-- START EXERCISE MATERIALS --
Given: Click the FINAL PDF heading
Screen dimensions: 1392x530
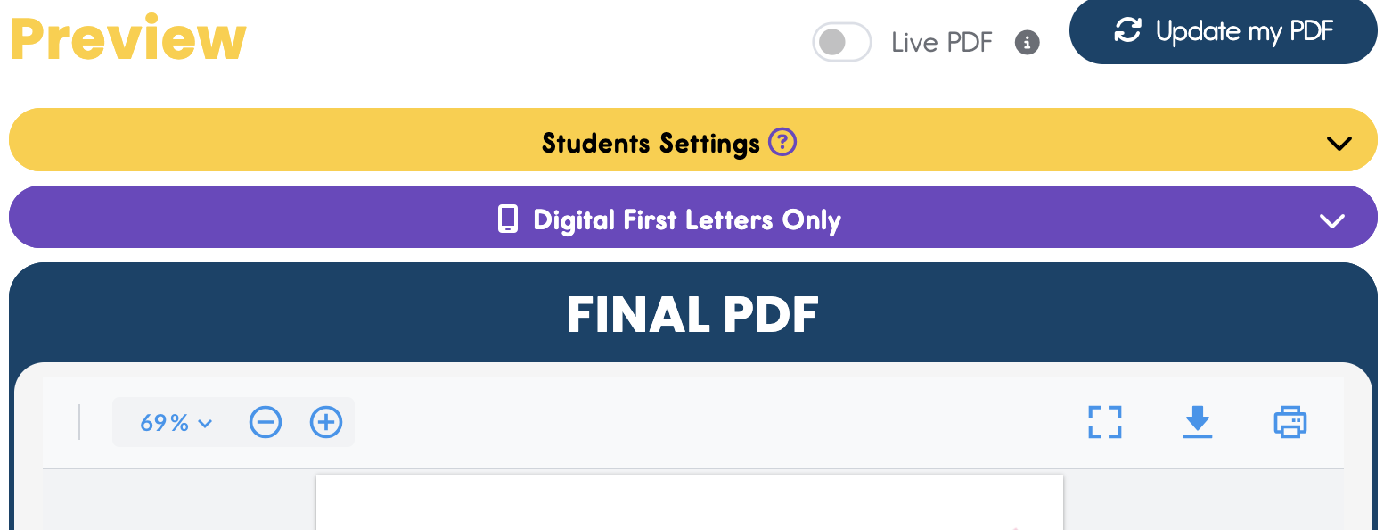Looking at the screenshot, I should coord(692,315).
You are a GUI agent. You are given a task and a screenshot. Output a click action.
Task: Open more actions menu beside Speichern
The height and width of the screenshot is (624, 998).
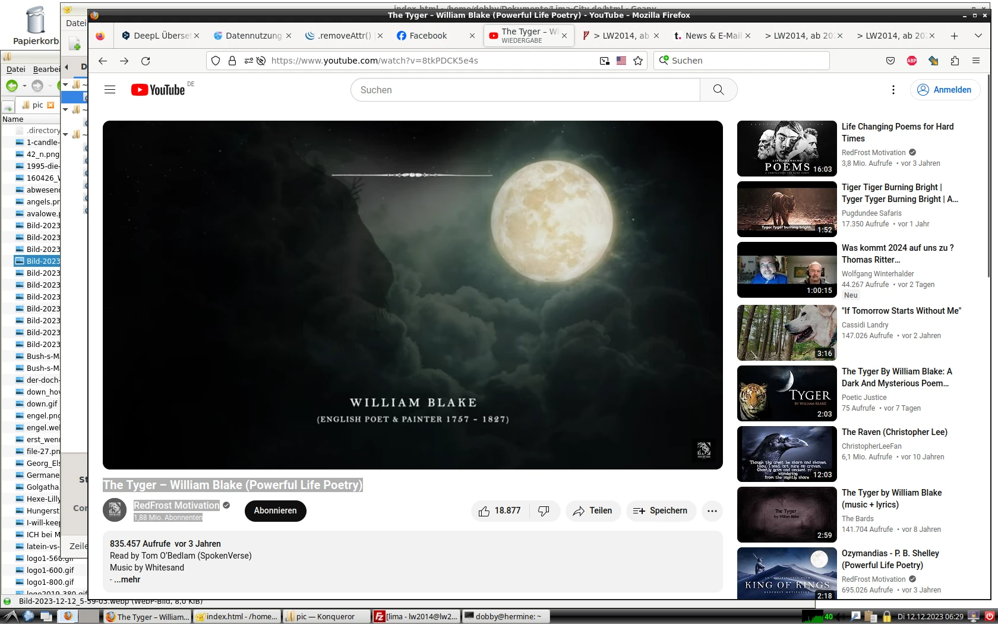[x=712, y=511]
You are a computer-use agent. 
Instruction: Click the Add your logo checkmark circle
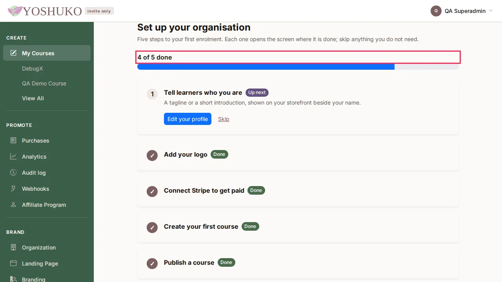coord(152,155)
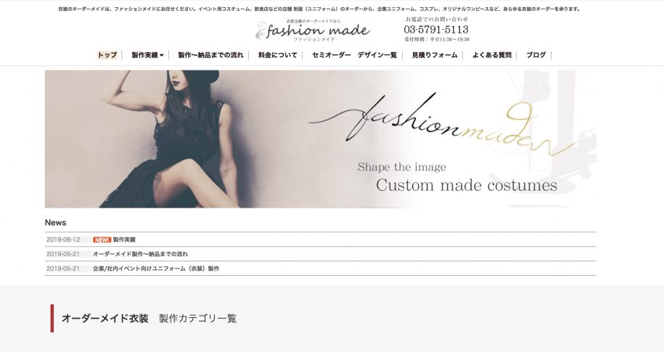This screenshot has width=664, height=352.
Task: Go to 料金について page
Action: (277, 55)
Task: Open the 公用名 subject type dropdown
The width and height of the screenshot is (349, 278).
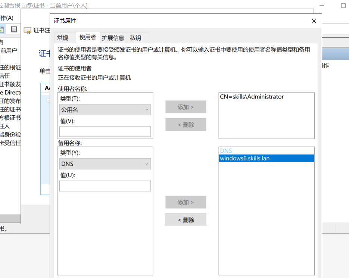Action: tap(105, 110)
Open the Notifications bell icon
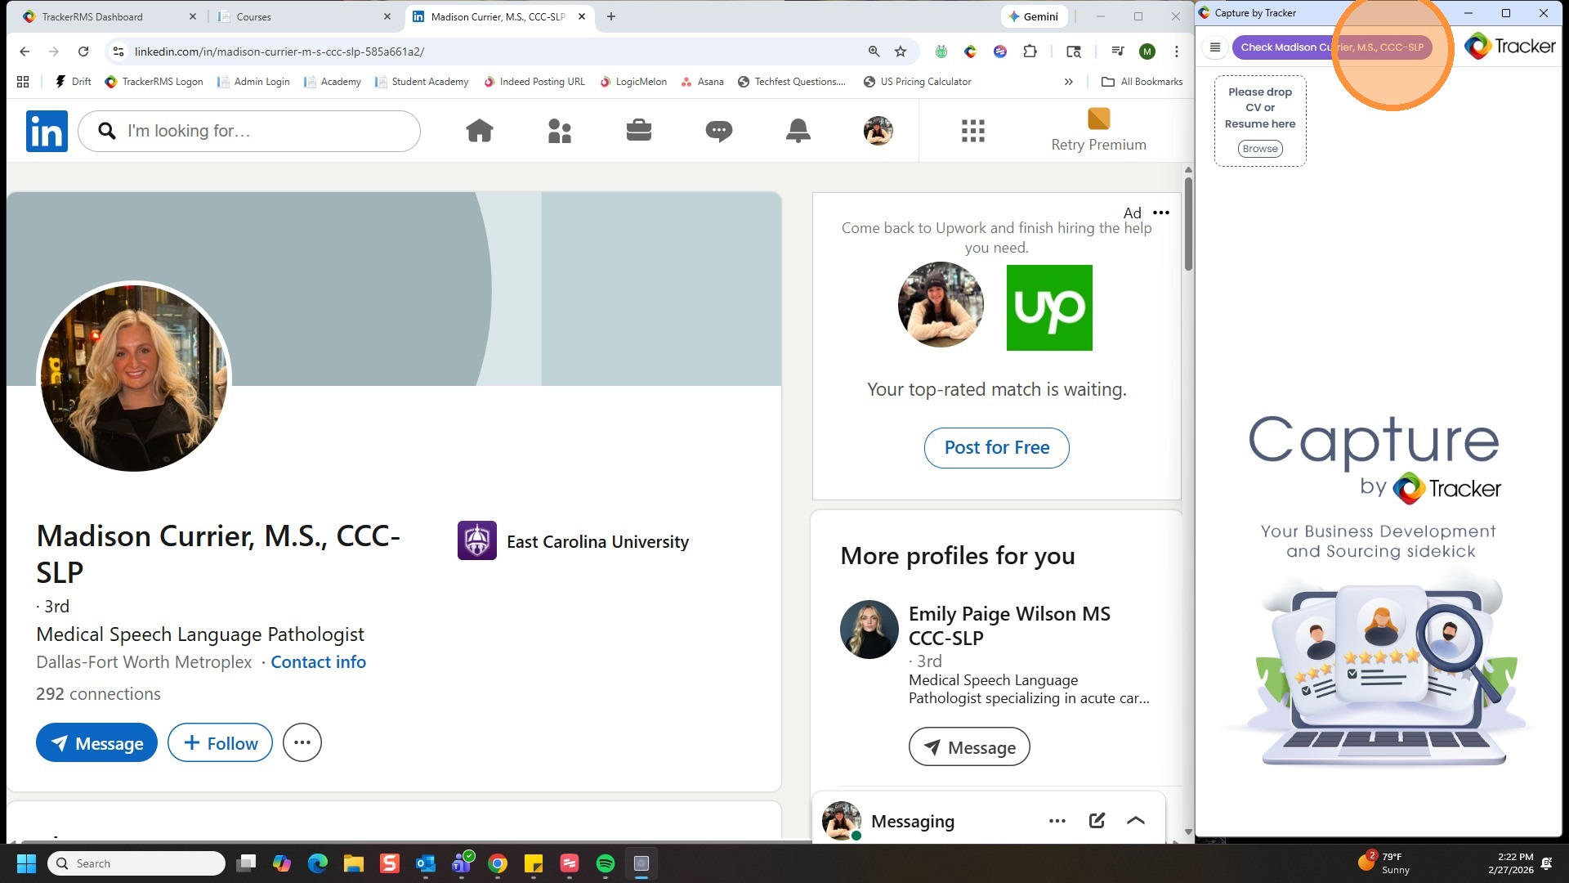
-- END EXERCISE MATERIALS --
-- START EXERCISE MATERIALS --
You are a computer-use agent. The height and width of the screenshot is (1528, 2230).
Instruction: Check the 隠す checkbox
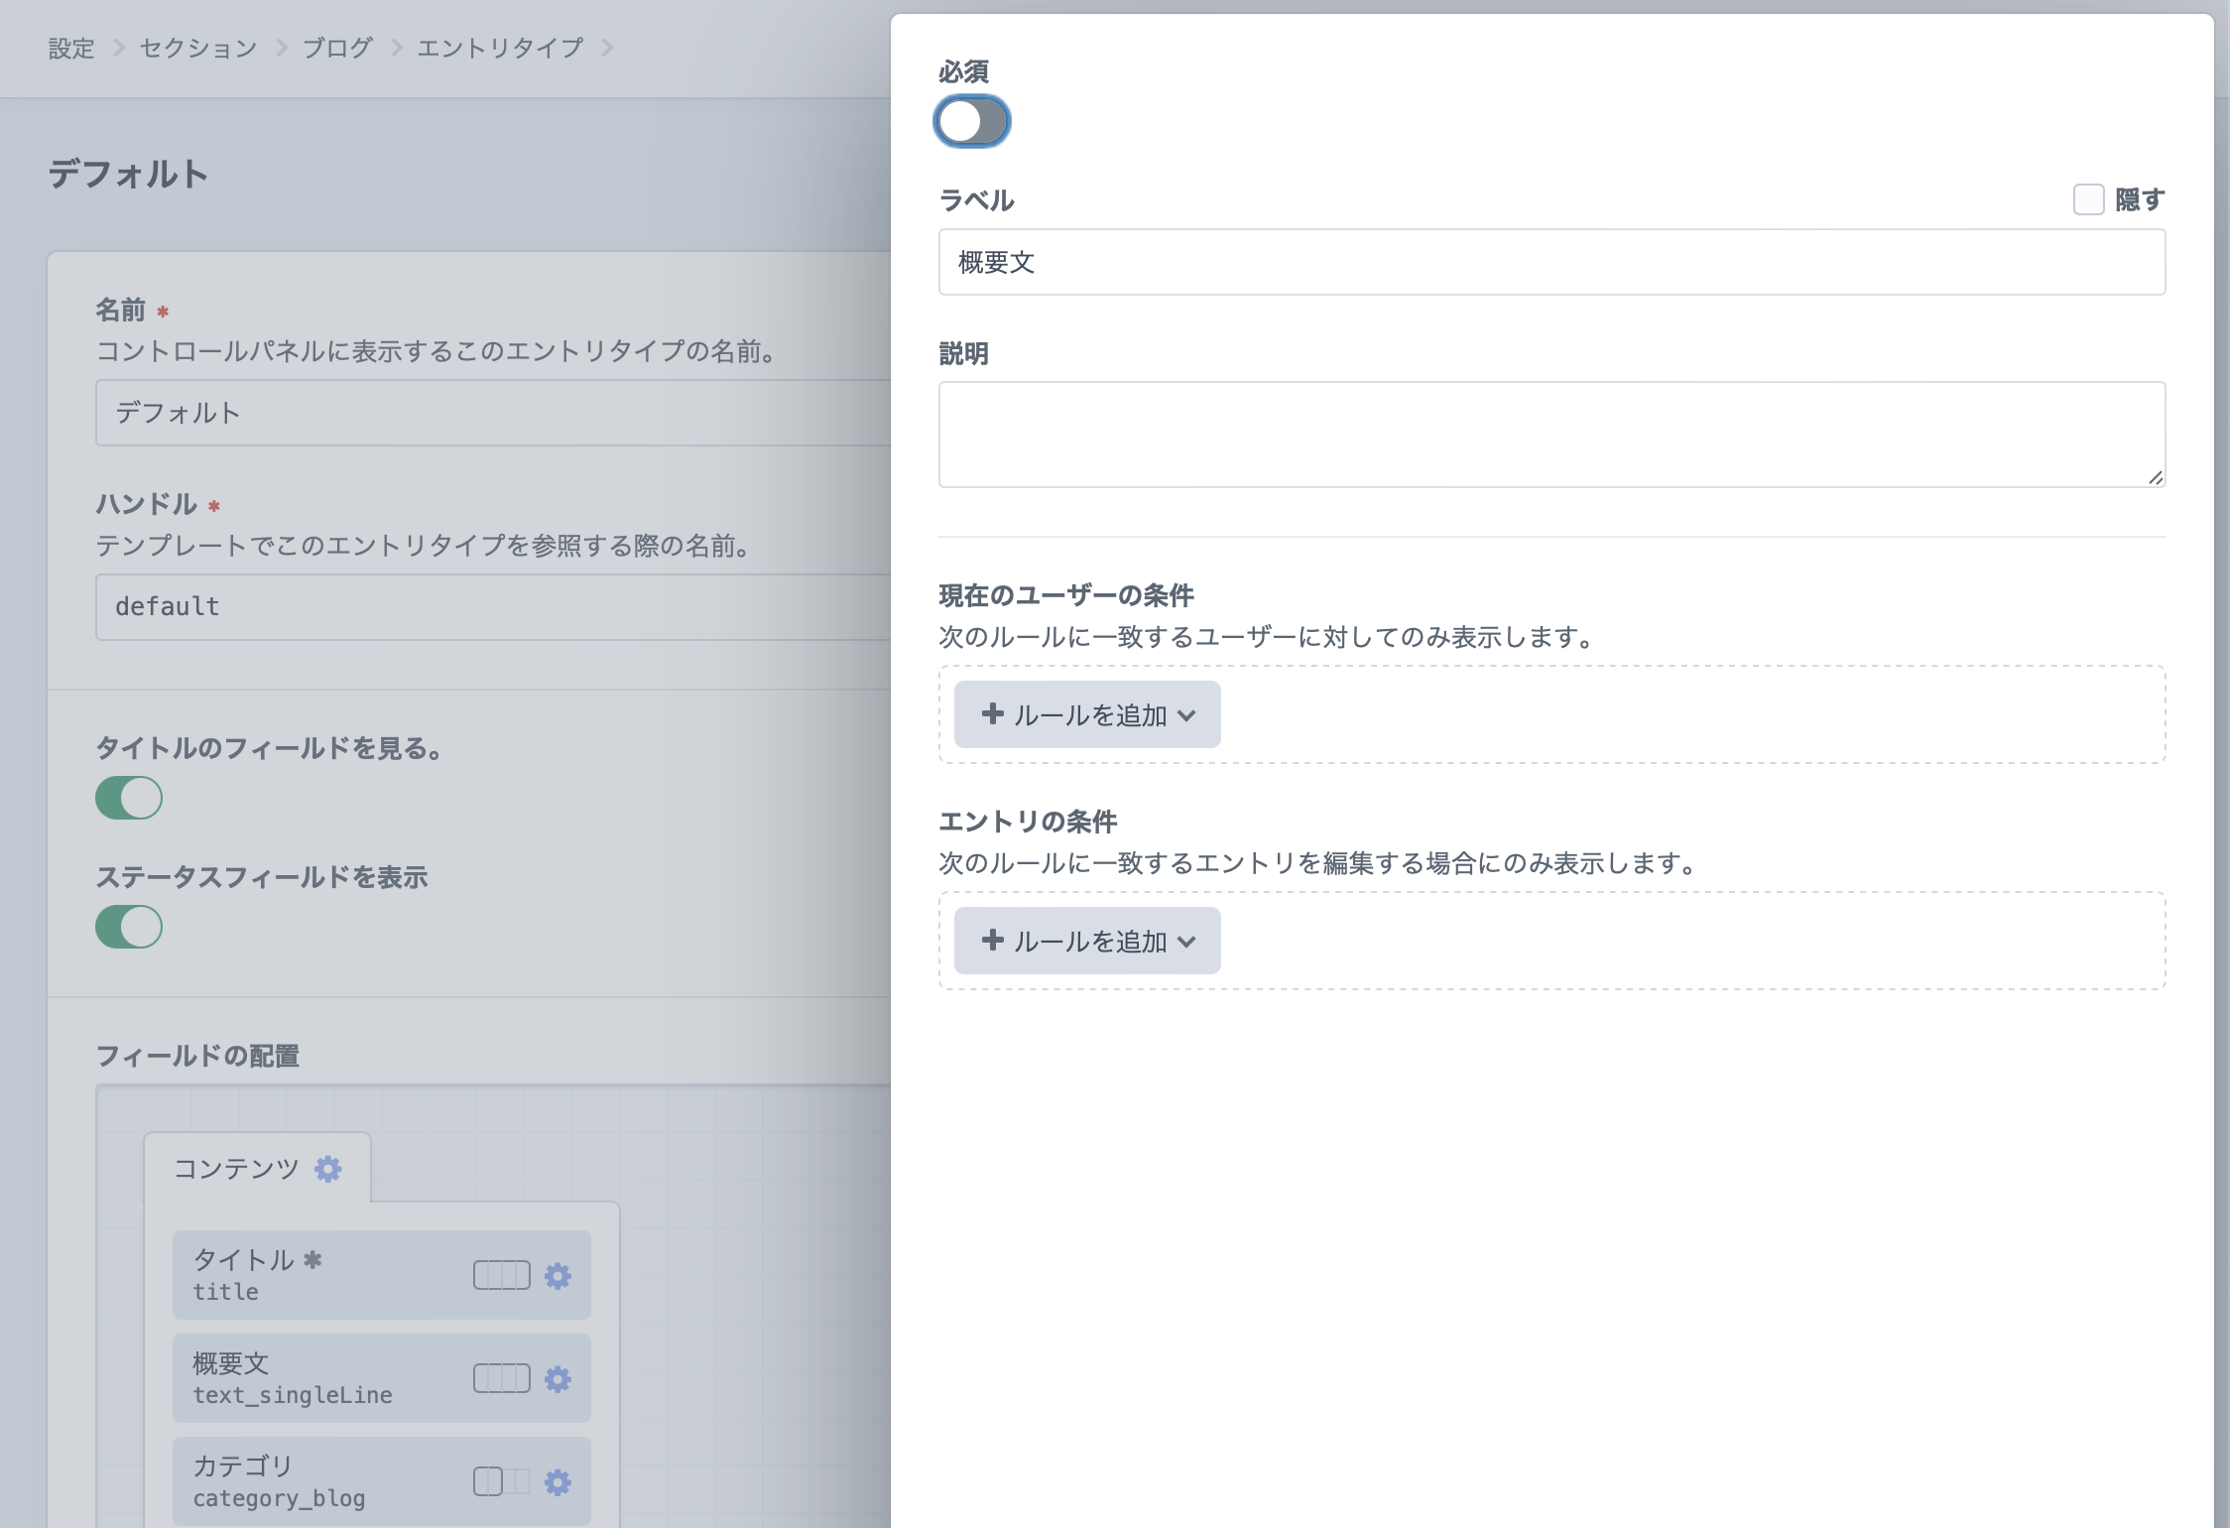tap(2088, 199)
-- END EXERCISE MATERIALS --
Retype the lines from the one containing "Given: Click the FINAL PDF heading" up to and including the one containing "Looking at the", word for word, omitting the pictures.

Given: Click the FINAL PDF heading
Screen dimensions: 1392x530
Looking at the screenshot, I should coord(692,315).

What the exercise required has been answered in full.